Which of the lines below contain the string "Given"? Pull each one out of the data.

── Data for processing ──

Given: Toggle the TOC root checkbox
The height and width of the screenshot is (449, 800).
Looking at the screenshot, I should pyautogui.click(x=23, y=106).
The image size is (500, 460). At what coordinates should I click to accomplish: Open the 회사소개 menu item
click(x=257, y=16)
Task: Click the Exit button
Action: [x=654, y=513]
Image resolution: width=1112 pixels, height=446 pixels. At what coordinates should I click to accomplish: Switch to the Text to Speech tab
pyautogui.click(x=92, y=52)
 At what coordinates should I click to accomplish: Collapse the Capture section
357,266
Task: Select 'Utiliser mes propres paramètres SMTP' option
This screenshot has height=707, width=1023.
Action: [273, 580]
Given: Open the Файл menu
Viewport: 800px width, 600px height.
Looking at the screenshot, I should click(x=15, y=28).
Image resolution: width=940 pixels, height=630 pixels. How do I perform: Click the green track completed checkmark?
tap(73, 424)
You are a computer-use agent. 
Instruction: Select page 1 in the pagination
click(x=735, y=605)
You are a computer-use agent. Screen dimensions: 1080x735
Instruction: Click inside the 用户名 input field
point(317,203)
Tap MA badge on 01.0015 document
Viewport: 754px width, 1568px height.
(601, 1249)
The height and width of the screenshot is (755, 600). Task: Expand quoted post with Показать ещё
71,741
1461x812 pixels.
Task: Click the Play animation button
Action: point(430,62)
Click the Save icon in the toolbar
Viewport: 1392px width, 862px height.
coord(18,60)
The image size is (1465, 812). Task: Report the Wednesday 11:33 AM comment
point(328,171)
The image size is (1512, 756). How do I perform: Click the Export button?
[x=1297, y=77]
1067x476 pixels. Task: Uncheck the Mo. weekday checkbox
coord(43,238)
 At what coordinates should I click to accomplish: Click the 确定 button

───

Exercise response =
Given: Toggle the TOC root checkbox
Given: Open the Файл menu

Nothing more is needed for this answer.